When Director of Student Programs Steve Austin left the Cardboard Boat Regatta on Saturday, Oct. 5 during Homecoming and Family Weekend, he thought he was on his way to meet the parents of this year’s executive cabinet members.
Instead, he was greeted with a crowd of over a hundred colleagues and past and present members of Taylor Student Organization (TSO).
The surprise party was organized by Drew Moser, dean of student engagement, and Austin’s wife, Kate, program assistant for alumni relations, to celebrate his 25 years of service on Taylor’s campus and to announce the new Steve Austin Annual Leadership Scholarship.
Before beginning his twenty-year tenure heading TSO, Austin was the hall director of Swallow Robin Hall from 1995 to 2000. It was then that he first met Moser on a Spring Break Mission trip Austin led.
“When I first realized we were approaching his 25th year – a big milestone in student development – I started reaching out to Kate,” Moser said.
He also initiated conversations with Michael Mortensen, director of scholarships, recalling lots of emails behind the scenes to keep it all a secret from Steve Austin.
Throughout the celebration, Moser and other guests shared stories from their experiences working with Austin, including a video compiled of messages sent by those who were unable to attend but still wanted to send well-wishes and their own memories.
One of the alumni who made the journey back to Taylor was alumna Brooke McKenzie (‘18) who was a member of the Student Activities Council (SAC) for three years, serving as its president for her junior and senior years.
“He was the first person to help me understand that being an introvert as a leader is OK,” McKenzie said.
McKenzie highlighted watching Austin’s leadership style during her time in TSO, which helped her learn how to lead a team, as well as remembering his ability to still stay weird and funny while working. She described his excellent impressions of pterodactyls from when he once brought his daughters’ favorite bedtime story to read to the members of the executive cabinet.
The skills learned in TSO have followed McKenzie into the professional world.
“I learned so much about people, relationships and creative problem-solving,” McKenzie said. “Steve holds conversation to be very important, even if you disagree or are very different. Listen and observe what happens around you.”

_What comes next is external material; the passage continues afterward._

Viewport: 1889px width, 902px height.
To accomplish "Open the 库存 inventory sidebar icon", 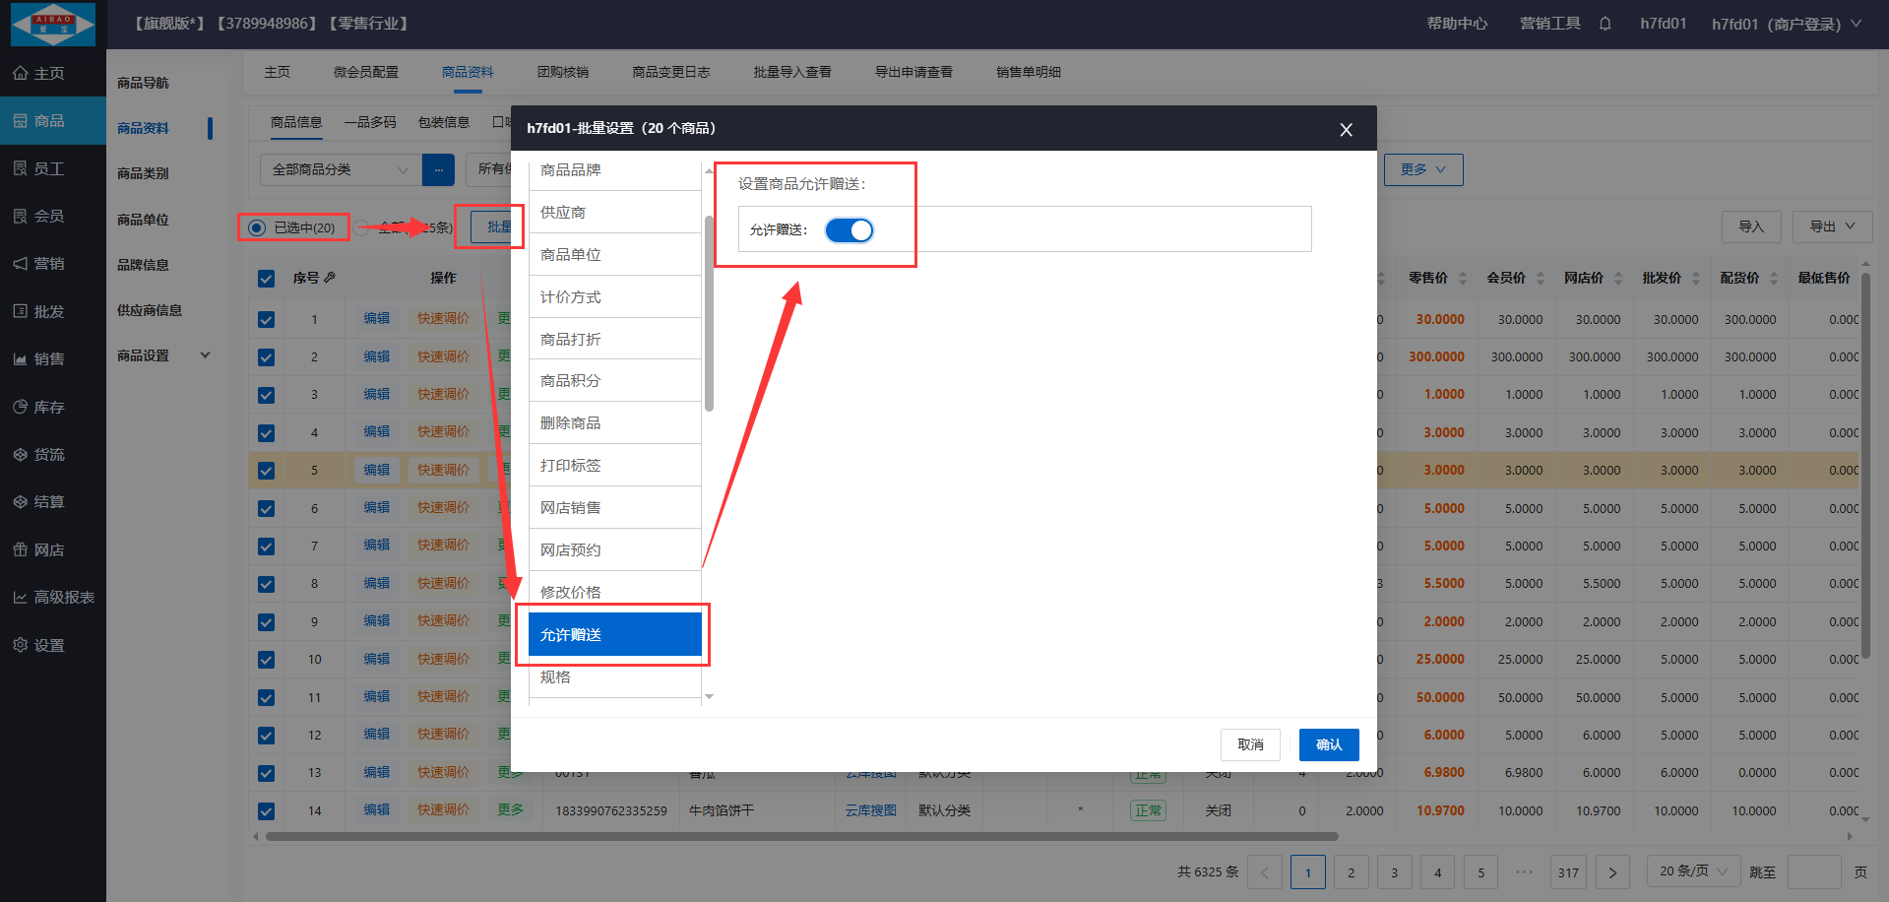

Also at the party, the first recipient of the Steve Austin Annual Leadership Scholarship was announced as senior Jazmin Tuscani, the second-year president of Mainstage Cabinet.
Tuscani, already at the surprise party, was herself just as surprised by this announcement.
“It was super exciting to be the first recipient, and to think that people thought of me,” she said.
Reflecting on her time in TSO, joining Mainstage as a sophomore before serving as president for two years, Tuscani urged other students to get involved. Her TSO experience has helped her get to know the campus culture better and help it grow. She hopes other students will take up the same opportunities, she said.
Austin himself was thoroughly surprised by both the celebration and the announcement of the scholarship.
“It’s really humbling,” he said. “I was reminded of my thankfulness for the opportunity to work with such amazing students.”
Austin credits the work of TSO to far more than the work that he has done, referencing the many students, graduate students, media services workers, maintenance staff and other helpers who make the day to day operation a success by investing in meaningful, educational and fun programs and experiences.
Looking back on his decades of service, Austin feels great joy, fondly recalling the mundane moments, such as cleaning up after an event and talking about life, or setting up and planning the fundamentals that go into every event and program.
Reuniting with former student leaders from years past, Austin remembered how, while it is always sad to say good-byes at graduation, it is encouraging to watch students take what they’ve learned and do great work in places where they’re needed.
“TSO intersects learning both inside and outside the classroom,” Austin said. “It’s a dynamic laboratory for development and growth. That’s why, even after 25 years, it’s exciting to come in and work. Lives are being transformed by Christ and through each other as they work. It’s an incredibly wonderful thing to be a part of.”